J’ai travaillé à l’Insee et à la direction générale du Trésor. À l’Institut National de la Statistique et des Études Économiques Réunion-Mayotte (Insee), je m’occupais de macro-économie avant d’être nommé chef d’un service d’études et de diffusion en direction régionale à Lille, puis responsable de la communication externe de l’Insee. J’ai également occupé le poste de directeur régional de l’Insee Lorraine. Au Trésor, j’ai exercé en tant qu’économiste ; je supervisais les équipes en charge de l’économie de l’environnement et de l’économie agricole, puis des prévisions macroéconomiques.


BUSINESS MAGAZINE. La devise de l’Insee est : «Mesurer pour comprendre». Comment cela se traduit-il ?

Notre première mission est de produire des statistiques. Pour ce faire, nous collectons des informations sur le terrain en vue d’établir le recensement, l’indice des prix, de mener des enquêtes auprès des ménages et des entreprises. Nous utilisons aussi les données fiscales, dans le respect du secret des statistiques, bien évidemment. C’est ce qui correspond à la partie «Mesurer» de la devise. Nous mesurons ainsi l’activité économique et sociale. L’autre aspect, le «Comprendre», c’est la valorisation de ces données. C’est une activité essentielle. À partir des données collectées, nous analysons les chiffres et interprétons les résultats. 

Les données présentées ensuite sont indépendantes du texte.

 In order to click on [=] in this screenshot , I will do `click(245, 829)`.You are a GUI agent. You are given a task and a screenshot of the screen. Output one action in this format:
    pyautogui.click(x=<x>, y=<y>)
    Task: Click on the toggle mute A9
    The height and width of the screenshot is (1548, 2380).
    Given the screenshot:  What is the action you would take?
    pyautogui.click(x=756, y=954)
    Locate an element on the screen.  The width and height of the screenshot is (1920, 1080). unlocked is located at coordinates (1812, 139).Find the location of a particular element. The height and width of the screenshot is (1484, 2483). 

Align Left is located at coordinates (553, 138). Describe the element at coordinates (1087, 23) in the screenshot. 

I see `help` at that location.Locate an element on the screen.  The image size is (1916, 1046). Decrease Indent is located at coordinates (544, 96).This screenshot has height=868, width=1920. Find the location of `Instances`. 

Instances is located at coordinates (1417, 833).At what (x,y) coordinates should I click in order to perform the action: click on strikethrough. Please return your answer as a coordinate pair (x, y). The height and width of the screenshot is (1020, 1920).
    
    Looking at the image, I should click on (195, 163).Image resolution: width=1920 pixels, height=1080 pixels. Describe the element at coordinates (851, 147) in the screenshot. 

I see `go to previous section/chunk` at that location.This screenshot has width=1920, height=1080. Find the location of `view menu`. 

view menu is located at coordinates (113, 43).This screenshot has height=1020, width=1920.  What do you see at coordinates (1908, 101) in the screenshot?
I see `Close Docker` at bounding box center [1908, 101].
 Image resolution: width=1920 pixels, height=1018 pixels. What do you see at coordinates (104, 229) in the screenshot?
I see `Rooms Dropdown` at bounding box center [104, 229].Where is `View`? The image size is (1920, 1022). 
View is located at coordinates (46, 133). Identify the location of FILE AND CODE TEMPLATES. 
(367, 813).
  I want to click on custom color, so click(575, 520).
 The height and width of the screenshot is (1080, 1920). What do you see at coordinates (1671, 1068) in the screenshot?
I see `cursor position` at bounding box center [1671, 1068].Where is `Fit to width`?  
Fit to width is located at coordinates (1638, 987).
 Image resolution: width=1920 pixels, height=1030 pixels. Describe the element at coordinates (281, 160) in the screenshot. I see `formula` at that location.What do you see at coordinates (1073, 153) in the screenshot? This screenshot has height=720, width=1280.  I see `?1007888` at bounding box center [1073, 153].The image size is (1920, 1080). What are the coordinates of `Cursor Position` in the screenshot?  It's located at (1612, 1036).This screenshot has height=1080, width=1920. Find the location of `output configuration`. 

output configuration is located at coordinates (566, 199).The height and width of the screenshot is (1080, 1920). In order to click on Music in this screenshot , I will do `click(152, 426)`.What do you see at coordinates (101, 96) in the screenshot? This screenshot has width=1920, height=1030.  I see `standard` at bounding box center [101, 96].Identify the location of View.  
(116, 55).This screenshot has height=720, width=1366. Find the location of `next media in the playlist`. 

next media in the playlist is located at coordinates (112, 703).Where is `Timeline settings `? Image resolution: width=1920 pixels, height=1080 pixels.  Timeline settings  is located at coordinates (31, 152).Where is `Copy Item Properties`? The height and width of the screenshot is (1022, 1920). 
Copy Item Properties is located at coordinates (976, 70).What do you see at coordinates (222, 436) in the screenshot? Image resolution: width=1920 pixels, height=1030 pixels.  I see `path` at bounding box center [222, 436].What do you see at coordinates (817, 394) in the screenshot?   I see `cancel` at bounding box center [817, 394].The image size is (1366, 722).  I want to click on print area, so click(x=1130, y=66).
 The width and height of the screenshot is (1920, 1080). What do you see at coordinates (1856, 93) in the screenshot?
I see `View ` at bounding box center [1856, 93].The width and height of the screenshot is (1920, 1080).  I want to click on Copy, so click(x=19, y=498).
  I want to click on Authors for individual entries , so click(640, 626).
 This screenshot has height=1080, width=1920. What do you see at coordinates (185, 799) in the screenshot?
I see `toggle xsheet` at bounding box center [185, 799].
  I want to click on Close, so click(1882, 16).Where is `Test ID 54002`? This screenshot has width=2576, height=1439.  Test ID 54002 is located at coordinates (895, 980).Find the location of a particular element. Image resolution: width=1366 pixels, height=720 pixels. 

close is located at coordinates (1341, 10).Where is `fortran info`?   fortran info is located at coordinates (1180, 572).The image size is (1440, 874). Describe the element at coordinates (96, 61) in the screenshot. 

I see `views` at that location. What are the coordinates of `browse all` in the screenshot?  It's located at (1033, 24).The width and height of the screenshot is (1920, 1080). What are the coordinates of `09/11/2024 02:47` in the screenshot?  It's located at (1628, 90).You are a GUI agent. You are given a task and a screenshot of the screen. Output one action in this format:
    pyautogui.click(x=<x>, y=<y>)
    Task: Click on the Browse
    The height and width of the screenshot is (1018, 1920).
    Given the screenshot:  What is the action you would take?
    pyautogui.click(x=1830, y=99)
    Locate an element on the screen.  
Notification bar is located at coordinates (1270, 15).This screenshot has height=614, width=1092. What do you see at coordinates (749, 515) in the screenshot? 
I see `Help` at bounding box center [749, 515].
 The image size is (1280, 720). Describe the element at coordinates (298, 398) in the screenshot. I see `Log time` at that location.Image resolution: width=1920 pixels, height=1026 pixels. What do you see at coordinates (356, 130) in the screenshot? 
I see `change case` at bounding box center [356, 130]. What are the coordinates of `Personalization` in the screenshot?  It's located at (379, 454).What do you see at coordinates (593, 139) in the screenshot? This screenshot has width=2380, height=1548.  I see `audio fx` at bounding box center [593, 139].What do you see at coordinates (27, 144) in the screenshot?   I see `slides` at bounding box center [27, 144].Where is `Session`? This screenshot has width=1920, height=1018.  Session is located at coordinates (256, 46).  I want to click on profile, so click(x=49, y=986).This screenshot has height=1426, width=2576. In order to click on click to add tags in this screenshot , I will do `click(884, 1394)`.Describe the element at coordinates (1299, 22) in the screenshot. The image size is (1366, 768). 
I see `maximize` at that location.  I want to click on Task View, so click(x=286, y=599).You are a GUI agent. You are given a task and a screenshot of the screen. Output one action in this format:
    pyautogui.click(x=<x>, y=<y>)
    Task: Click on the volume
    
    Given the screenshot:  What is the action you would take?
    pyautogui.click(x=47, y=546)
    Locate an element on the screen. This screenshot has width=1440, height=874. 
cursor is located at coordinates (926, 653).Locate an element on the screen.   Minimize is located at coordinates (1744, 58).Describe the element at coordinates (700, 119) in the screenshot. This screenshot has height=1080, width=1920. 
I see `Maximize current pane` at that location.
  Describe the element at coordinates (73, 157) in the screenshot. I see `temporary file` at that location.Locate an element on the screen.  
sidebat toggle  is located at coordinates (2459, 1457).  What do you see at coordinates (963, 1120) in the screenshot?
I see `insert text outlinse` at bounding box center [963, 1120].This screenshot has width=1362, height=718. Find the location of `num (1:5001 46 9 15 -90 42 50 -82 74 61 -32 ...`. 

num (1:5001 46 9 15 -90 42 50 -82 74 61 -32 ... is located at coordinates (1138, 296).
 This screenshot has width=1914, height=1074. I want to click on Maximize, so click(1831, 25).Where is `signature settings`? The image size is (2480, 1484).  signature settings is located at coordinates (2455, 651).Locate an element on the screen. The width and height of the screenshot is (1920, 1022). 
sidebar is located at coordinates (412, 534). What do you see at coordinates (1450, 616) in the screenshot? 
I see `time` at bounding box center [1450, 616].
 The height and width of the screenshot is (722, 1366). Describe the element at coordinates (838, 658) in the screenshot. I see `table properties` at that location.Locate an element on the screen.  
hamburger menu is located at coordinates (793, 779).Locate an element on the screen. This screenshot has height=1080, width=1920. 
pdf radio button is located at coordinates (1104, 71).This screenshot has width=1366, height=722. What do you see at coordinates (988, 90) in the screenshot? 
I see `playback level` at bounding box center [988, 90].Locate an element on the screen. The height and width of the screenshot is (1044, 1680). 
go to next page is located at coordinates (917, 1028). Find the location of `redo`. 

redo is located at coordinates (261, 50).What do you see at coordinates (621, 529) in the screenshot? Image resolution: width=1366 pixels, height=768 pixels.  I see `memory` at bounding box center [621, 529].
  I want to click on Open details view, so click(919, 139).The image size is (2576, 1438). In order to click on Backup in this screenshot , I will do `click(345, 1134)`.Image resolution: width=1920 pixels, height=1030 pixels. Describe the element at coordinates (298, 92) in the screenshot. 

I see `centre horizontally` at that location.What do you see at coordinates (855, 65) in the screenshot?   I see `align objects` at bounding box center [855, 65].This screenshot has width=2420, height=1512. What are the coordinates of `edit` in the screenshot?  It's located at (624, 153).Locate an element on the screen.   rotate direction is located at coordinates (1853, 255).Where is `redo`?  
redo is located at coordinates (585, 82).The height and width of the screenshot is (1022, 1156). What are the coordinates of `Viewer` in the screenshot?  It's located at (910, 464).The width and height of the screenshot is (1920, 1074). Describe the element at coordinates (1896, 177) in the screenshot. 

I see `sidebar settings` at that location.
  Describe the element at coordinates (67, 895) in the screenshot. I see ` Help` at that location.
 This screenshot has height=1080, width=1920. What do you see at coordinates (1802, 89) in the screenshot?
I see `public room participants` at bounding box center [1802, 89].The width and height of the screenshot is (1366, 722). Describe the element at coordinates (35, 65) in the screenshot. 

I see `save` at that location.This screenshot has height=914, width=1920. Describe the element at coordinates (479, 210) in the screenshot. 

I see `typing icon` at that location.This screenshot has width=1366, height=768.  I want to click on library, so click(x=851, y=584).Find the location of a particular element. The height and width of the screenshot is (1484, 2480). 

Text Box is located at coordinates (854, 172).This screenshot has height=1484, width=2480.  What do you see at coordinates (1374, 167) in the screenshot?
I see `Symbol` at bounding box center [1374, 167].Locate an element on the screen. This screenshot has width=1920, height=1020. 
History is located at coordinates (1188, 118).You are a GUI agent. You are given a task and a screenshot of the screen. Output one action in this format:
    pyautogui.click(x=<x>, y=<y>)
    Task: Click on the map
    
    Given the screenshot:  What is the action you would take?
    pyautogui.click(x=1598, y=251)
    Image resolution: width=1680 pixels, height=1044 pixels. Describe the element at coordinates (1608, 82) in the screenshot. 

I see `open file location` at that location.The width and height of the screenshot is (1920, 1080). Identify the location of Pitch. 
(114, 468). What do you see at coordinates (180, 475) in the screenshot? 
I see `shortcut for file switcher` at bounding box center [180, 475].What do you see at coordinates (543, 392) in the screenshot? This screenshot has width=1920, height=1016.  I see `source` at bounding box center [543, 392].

BUSINESS MAGAZINE. Ce sont ces résultats que vous communiquez ensuite ?

La diffusion des résultats entre aussi dans le cadre de nos missions. Il faut rappeler que tous les résultats sont publiés. Tout un chacun doit pouvoir s’appuyer sur les chiffres communiqués par l’Insee. Nous invitons ainsi les médias lors de conférences de presse pour relayer auprès du grand public les résultats de nos enquêtes. Au-delà de la simple communication des résultats, nous organisons régulièrement des rencontres ouvertes au grand public, les «Rendezvous de l’Insee». L’objectif est de présenter un panorama de la société locale et des enjeux qu’elle rencontre. La présentation donne lieu à des débats et des échanges sur des sujets comme «Le portrait économique et social de La Réunion» ou encore «La population réunionnaise à l’horizon 2050. Autant de seniors que de jeunes». On peut aussi suivre notre actualité sur notre compte Twitter (@InseeOI), sur lequel on peut consulter les dernières publications régionales et nationales de l’Insee, mais aussi mieux comprendre le fonctionnement de l’institution. De courtes vidéos, des infographies ou des schémas expliquent, par exemple, à quoi sert l’indice des prix à la consommation ou la manière dont l’Insee calcule le produit intérieur brut (Pib).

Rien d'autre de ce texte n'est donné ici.